Irene Scharenberg ist in Duisburg aufgewachsen und hat hier Chemie und Theologie für das Lehramt studiert. Vor einigen Jahren hat sie die Leidenschaft fürs Schreiben entdeckt. Seit 2004 sind zahlreiche ihrer Kurzgeschichten in Anthologien und Zeitschriften erschienen und in Wettbewerben ausgezeichnet worden. 2009 gehörte die Autorin zu den Gewinnern des Buchjournal-Schreibwettbewerbs, zu dem mehr als 750 Geschichten eingereicht wurden.

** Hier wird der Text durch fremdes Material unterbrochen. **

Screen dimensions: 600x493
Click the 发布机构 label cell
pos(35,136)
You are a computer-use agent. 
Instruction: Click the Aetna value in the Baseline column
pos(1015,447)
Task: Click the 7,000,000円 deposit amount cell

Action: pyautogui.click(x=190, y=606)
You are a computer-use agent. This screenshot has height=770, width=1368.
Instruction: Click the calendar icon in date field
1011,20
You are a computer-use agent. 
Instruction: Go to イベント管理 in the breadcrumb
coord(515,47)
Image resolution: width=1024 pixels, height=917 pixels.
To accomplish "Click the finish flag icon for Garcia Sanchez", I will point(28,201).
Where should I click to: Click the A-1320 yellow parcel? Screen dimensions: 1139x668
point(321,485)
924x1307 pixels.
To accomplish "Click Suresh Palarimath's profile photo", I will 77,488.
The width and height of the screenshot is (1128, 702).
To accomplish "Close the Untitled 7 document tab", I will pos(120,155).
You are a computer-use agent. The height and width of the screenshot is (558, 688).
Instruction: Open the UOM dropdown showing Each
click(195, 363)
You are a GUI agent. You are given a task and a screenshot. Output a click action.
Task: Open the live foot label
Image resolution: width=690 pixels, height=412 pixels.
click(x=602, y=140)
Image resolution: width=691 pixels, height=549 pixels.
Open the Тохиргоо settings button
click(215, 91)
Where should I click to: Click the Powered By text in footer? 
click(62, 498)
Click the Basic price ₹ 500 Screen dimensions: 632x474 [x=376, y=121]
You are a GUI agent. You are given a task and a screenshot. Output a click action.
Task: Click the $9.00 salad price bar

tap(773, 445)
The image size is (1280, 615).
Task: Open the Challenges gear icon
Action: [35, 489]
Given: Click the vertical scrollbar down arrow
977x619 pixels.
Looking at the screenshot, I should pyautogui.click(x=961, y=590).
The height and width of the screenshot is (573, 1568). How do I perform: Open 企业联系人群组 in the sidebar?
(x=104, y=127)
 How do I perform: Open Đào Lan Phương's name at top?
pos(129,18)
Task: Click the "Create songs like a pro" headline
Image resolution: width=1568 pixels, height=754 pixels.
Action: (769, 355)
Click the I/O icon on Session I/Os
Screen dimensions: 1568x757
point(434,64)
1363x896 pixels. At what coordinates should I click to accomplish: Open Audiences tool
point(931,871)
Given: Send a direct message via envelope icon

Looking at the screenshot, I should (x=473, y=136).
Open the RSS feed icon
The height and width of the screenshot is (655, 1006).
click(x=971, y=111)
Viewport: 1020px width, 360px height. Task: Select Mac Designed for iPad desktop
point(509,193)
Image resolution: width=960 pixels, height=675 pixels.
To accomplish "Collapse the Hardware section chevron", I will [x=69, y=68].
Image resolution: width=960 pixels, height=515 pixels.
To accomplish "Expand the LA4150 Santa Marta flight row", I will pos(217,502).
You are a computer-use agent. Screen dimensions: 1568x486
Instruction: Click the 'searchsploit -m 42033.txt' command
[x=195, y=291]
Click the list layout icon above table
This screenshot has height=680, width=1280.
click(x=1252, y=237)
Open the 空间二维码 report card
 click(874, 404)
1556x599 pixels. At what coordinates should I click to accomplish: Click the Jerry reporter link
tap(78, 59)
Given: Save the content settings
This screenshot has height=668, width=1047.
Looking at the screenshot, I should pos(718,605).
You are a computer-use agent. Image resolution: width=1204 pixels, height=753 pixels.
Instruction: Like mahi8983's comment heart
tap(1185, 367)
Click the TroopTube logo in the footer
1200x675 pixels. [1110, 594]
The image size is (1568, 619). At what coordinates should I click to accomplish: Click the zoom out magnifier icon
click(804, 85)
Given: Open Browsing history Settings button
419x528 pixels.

Irene Scharenberg ist verheiratet und hat zwei erwachsene Töchter. Sie lebt am Rande des Ruhrgebiets in Moers. In ihrer alten Heimat Duisburg spielen sechs Kriminalromane mit den beiden Ermittlern Pielkötter und Barnowski. In ihren Norderney-Krimis verbindet sie ihre Liebe zu der Insel mit der Leidenschaft fürs Schreiben.
Frischer Wind
Glücklich lächelnd hielt ich mein Gesicht in die frische Brise. Ich konnte es immer noch nicht recht fassen. Mein Mann ließ wirklich die Arbeit in der Firma ruhen, um mit mir für ein paar Tage nach Norderney zu fahren! Gemeinsame Tage hatte es schon so lange nicht mehr gegeben, eigentlich nicht einmal gemeinsame Stunden. Immer war er beschäftigt, Überstunden reihten sich an Überstunden. Meist kam er erst nach Hause, wenn ich schon schlief.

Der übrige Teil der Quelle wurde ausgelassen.